In sum, the Transcript's copyings are not protected as fair use of the material.
The true nature of the Transcript's abstracts is that of a derivative work. Derivative works are an approved genre under 17 U.S.C. § 7, but may be copyrighted or published only with the consent of the publisher of the underlying work, which of course has not been given here.
V.
Wainwright has without question made a prima facie showing of infringement of its copyright. The defenses asserted by the Transcript have not been established. In the circumstances Wainwright is entitled to a preliminary injunction to protect its copyrighted property and to shield it from the unmeasurable consequential damage to its brokerage business which could flow from making the contents of its research reports known without cost to competitors, potential clients and the public.

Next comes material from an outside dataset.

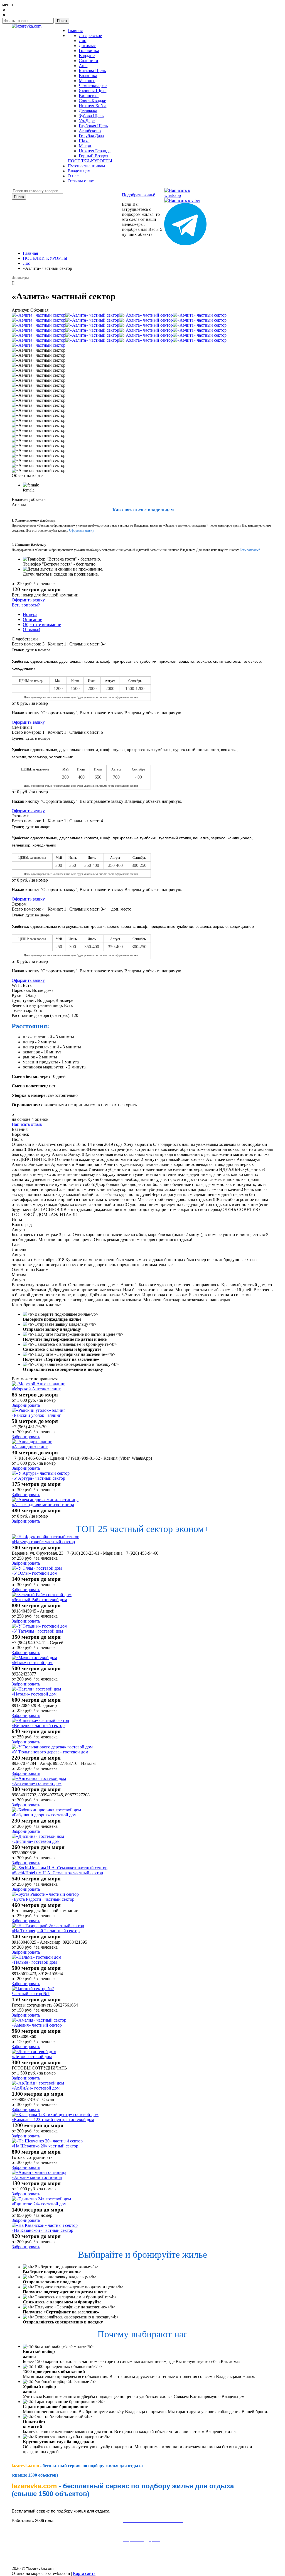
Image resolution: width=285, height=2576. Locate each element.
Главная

This Memorandum Opinion constitutes the Court's findings of facts and conclusions of law.
The motion for preliminary injunction is granted and a decree is being filed concurrently with the filing of this Memorandum Opinion.
NOTES
[1] Affidavit of Robert L. Meyer, July 9, 1976.
[2] It is not clear from the moving papers precisely when the Transcript first published abstracts of Wainwright's reports. The earliest date indicated is "May 1976". (Regozin Affidavit, Paragraph 5)
[3] Letter of Samuel M. Greenspoon, attorney for the Transcript, to the Court dated July 26, 1976.
[4] Similar factors, declared to be a codification of existing law are included in § 107 of S. 1361, The General Revision of the Copyright Law pending before Congress. They are:
1) the purpose and character of the use
2) the nature of the copyrighted work
3) the amount and substantiality of the portion used in relation to the copyrighted work as a whole; and
4) the effect of the use upon the potential market for or value of the copyrighted work.